November 25, 2001 – Most rock musicians are either supporting the United States’ bombing of Afghanistan or holding their tongues. Not the members of Junoon.
“By bombing Afghanistan immediately, that was kind of jumping the gun slightly,” said Salman Ahmad, the band’s 38-year-old songwriter and lead guitarist.

Junoon is the biggest rock band in Pakistan, where anti-American demonstrations have gained in number and ferocity since the bombing began in neighboring Afghanistan last month.

Following Sept. 11, the long-haired rockers - whose groove blends Led Zeppelin and U2 with Ravi Shankar and Nusrat Fateh Ali Khan - have been touring North America, and on Oct. 24 became the first rock band to perform before the U.N.'s General Assembly.

Junoon also is the subject of a VH1 news special, “Islamabad Rock City,” airing Thursday at 10 p.m.

But don’t expect them to support the United States’ approach to uprooting the Taliban.

“I think that there still is another option, in which you can still put the same pressure on the Taliban without bombing them,” said Ahmad.

“I think there should be an international terrorist court. Obviously, the whole world community has to be a part of it. But it can’t be seen as just one country acting as judge, jury and executioner, because in the long term that backfires on you.”

Formed in 1990, Junoon - whose name means passion - lives in the Pakistani city of Karachi. Its members sing mostly in the national language of Urdu.

But Ahmad speaks in perfect English peppered every three or four sentences with the word “dude.” That’s because he grew up in Rockland County in the 1970s; his dad worked in the city for Pakistan International Airlines.

“I think what happened in the United States was a huge tragedy, and no way can that be condoned by any nation, any religion, any people,” said Ahmad. “But the fact is, you want to kill terrorists. What you don’t want to do is start a larger war.”

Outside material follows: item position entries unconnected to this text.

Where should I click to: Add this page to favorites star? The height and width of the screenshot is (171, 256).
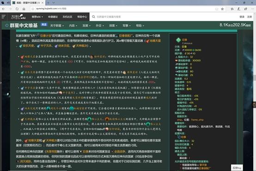(222, 9)
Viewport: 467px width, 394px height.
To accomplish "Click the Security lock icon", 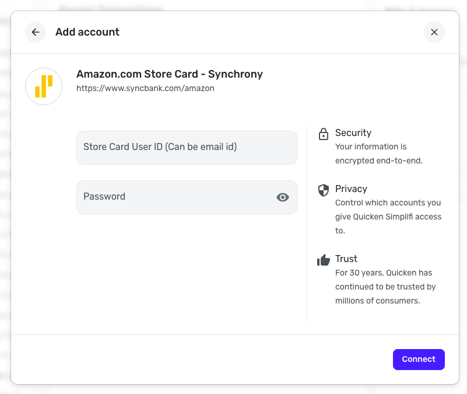I will point(323,134).
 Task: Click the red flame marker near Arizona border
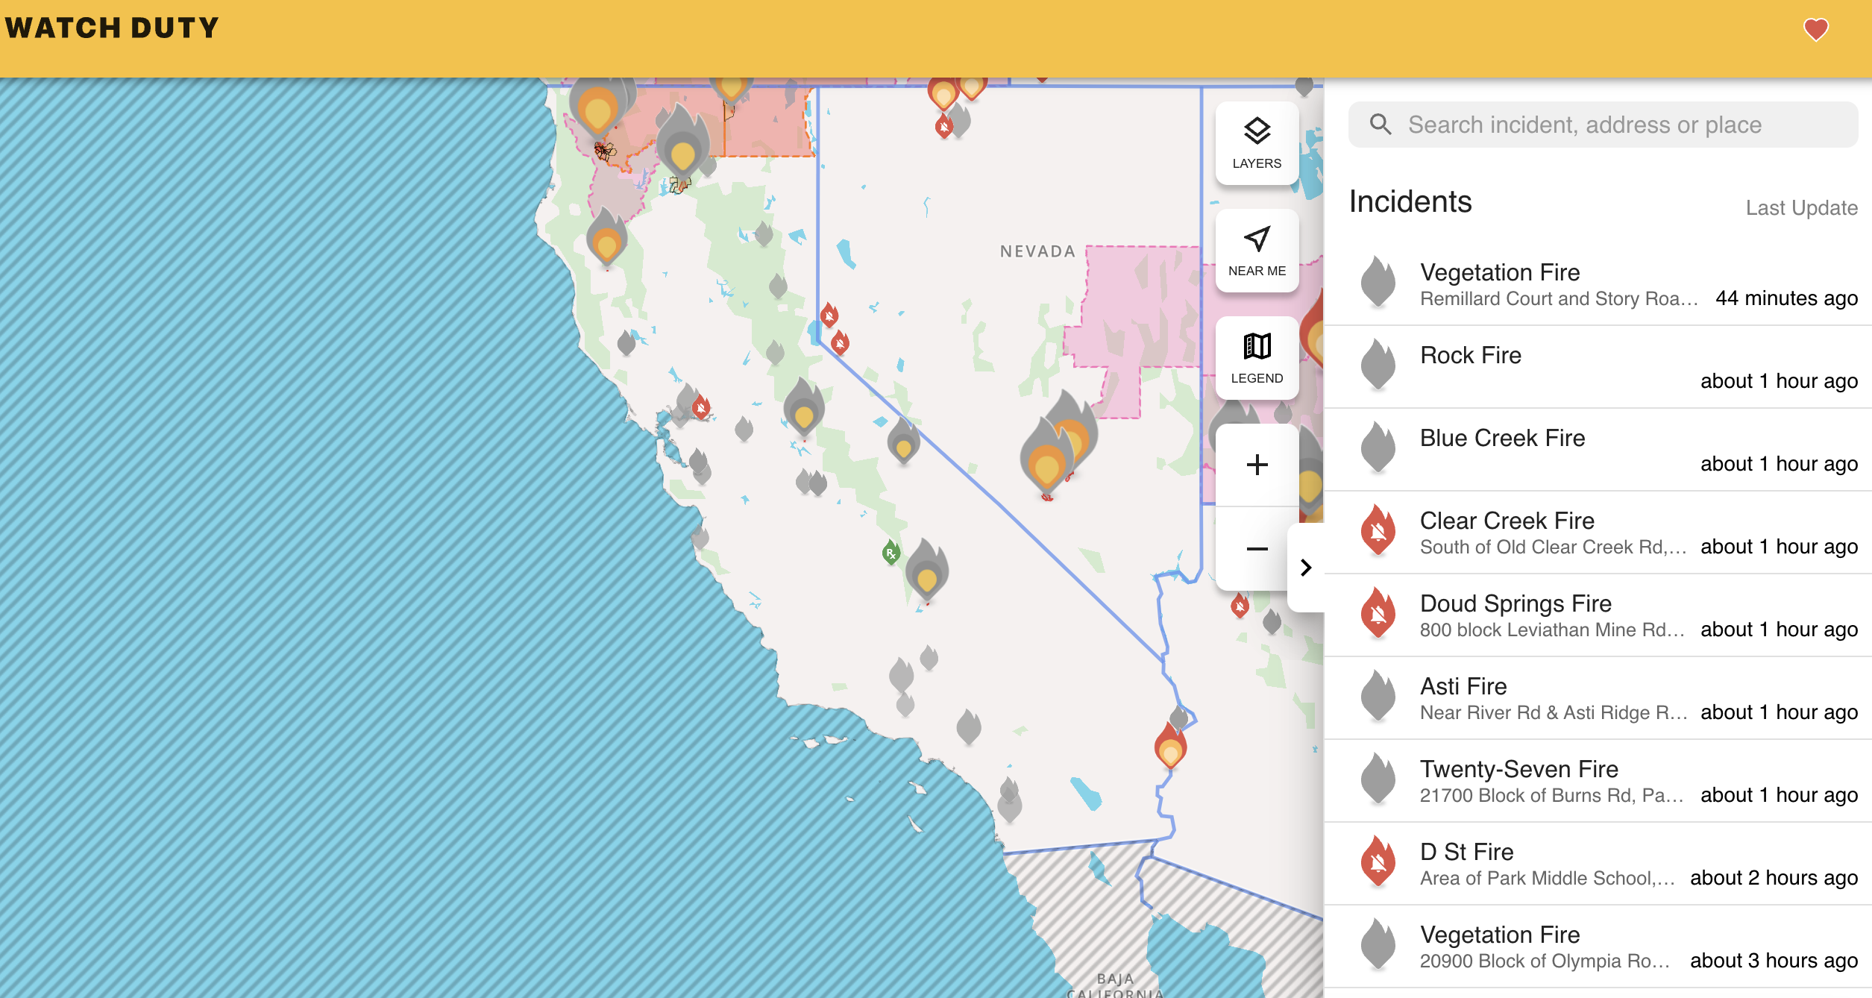[1170, 746]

Ahmad follows the Sufi Islamic tradition, which preaches tolerance. Bassist Brian O’Connell, Ahmad’s classmate at Tappan Zee High School, is the group’s only non-Sufi. He’s an Irish Catholic from Queens who went to Pakistan in 1992 to help record Junoon’s second album.

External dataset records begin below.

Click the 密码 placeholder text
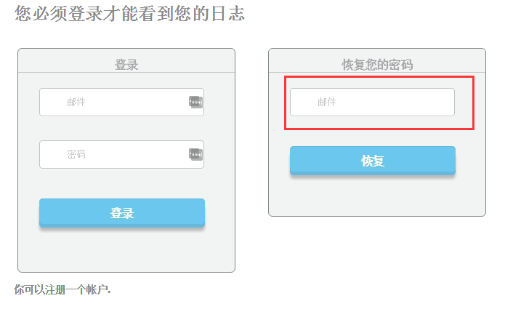 (x=76, y=154)
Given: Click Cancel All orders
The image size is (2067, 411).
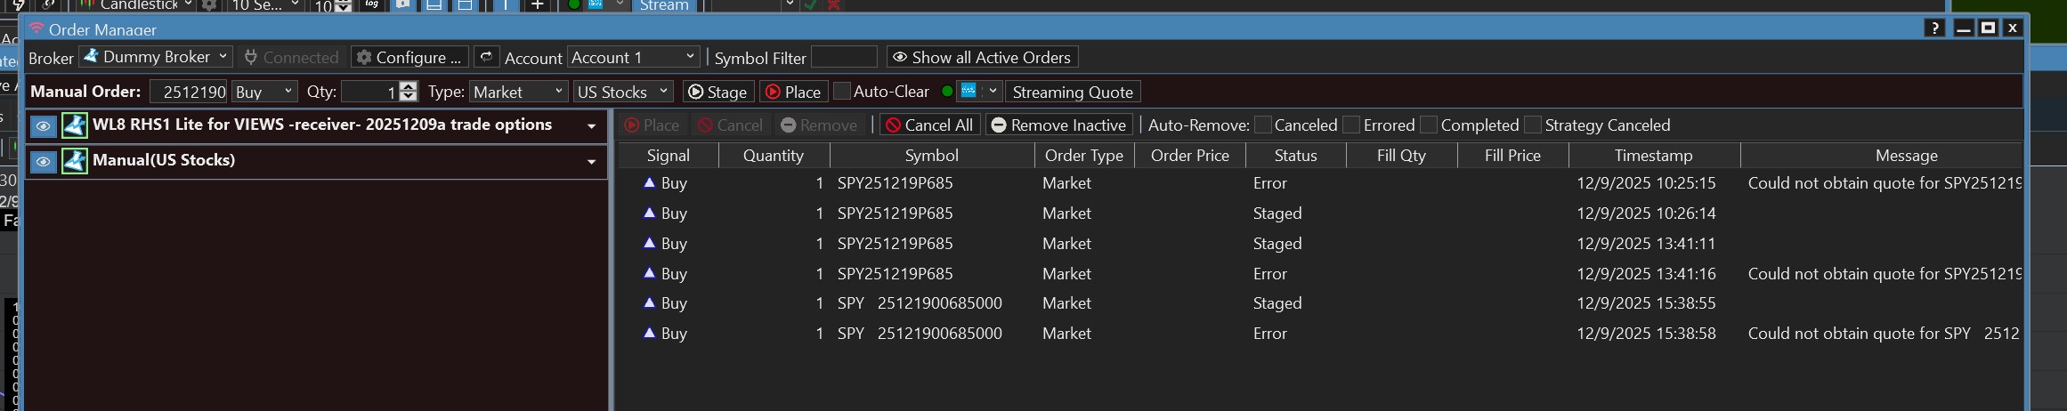Looking at the screenshot, I should pyautogui.click(x=929, y=125).

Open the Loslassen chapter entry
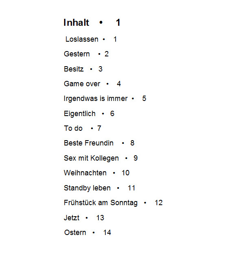[82, 39]
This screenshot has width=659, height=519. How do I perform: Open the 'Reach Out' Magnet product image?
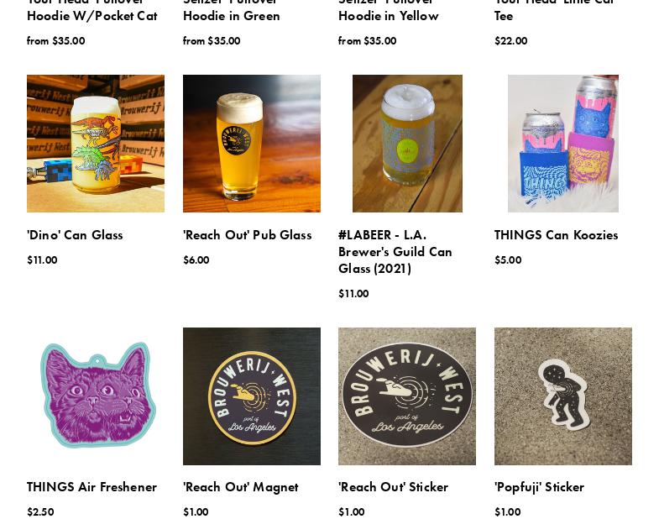pos(251,396)
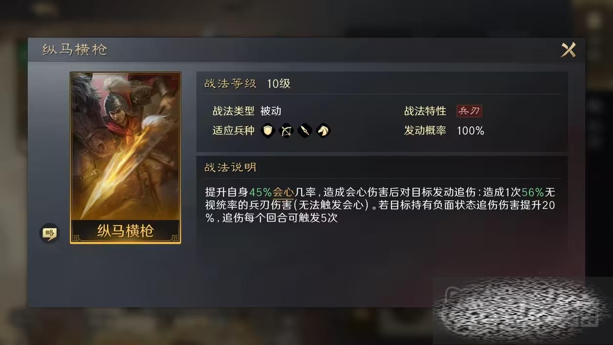This screenshot has width=613, height=345.
Task: Tap the 纵马横枪 card name banner
Action: tap(125, 231)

Although he says he’s against U.S. policy (“I don’t believe in war at all,” he clarified), Ahmad is eager to spread the word that the terrorists did not act on behalf of Islam.

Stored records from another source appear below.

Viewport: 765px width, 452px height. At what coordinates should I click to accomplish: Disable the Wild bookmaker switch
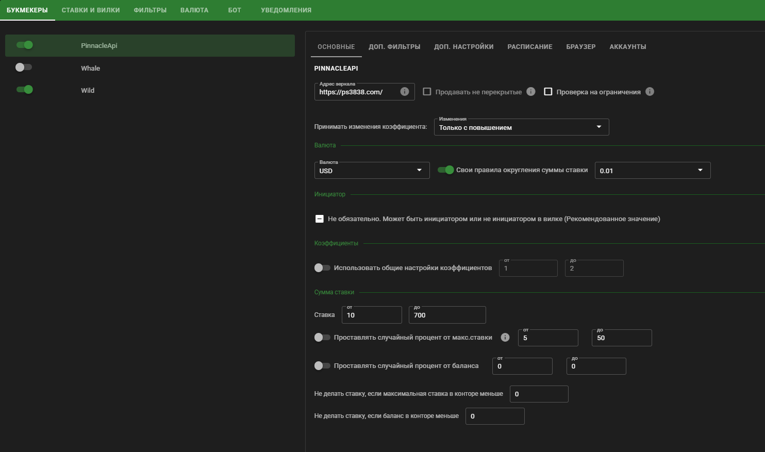click(24, 90)
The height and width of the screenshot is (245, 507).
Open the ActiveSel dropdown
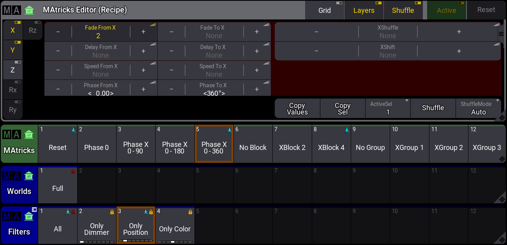[x=388, y=108]
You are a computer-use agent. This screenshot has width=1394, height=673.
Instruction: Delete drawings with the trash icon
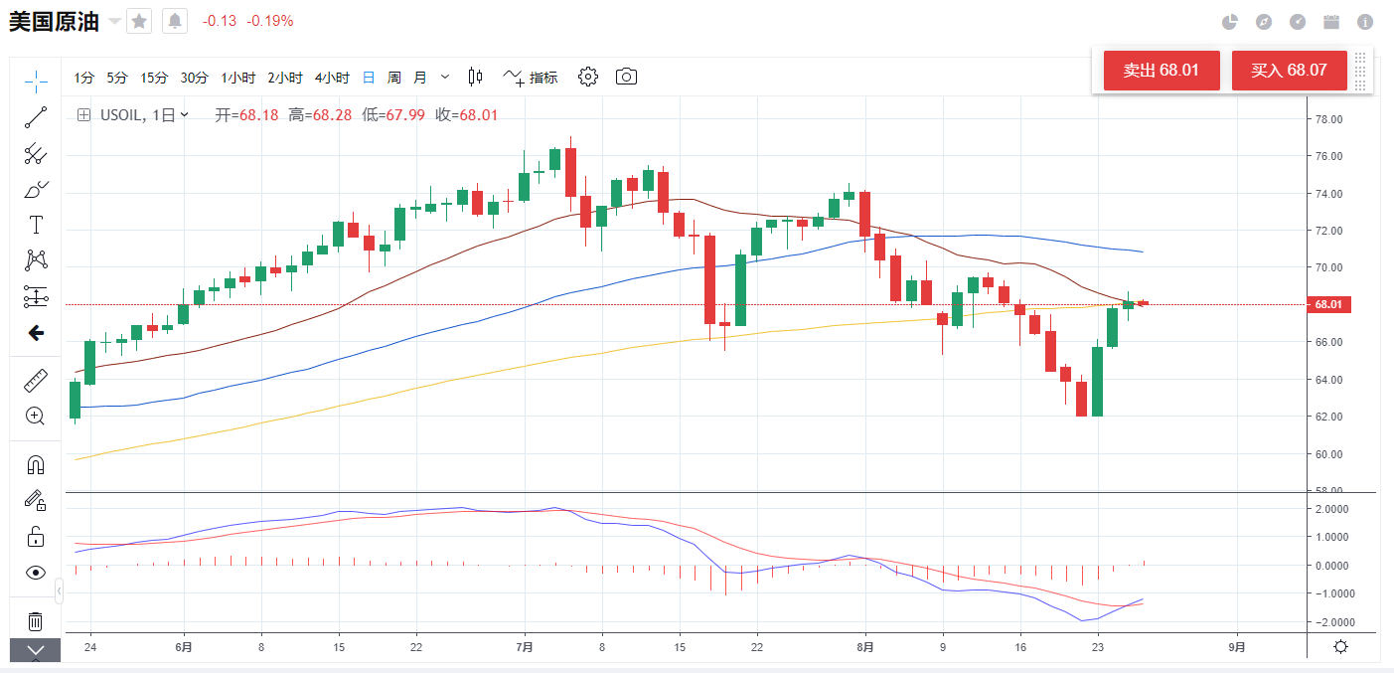click(36, 621)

“The hijackers didn’t just hijack planes, they hijacked a religion,” he said. “The killing of innocent men, women and children is prohibited in Islam. So is suicide. Osama bin Laden and the Taliban have perverted the religion, and the 1.5 billion people who follow this religion are in a crisis of identity because of 9/11.”

Ahmad explained that many Pakistanis - even Junoon fans - are of the opinion that Muslims everywhere are being attacked by U.S. imperialist bombs.

“Setting them straight is like walking a tightrope,” Ahmad said. "It’s a misconception that all Pakistanis are these angry people screaming, ‘Death to America.’

"What you see on CNN is 30,000 people at most coming out to the streets. But the country has 140 million people, so it’s a real small percentage.

“Having said that, they are a nuisance. They are really loud and armed to the teeth.”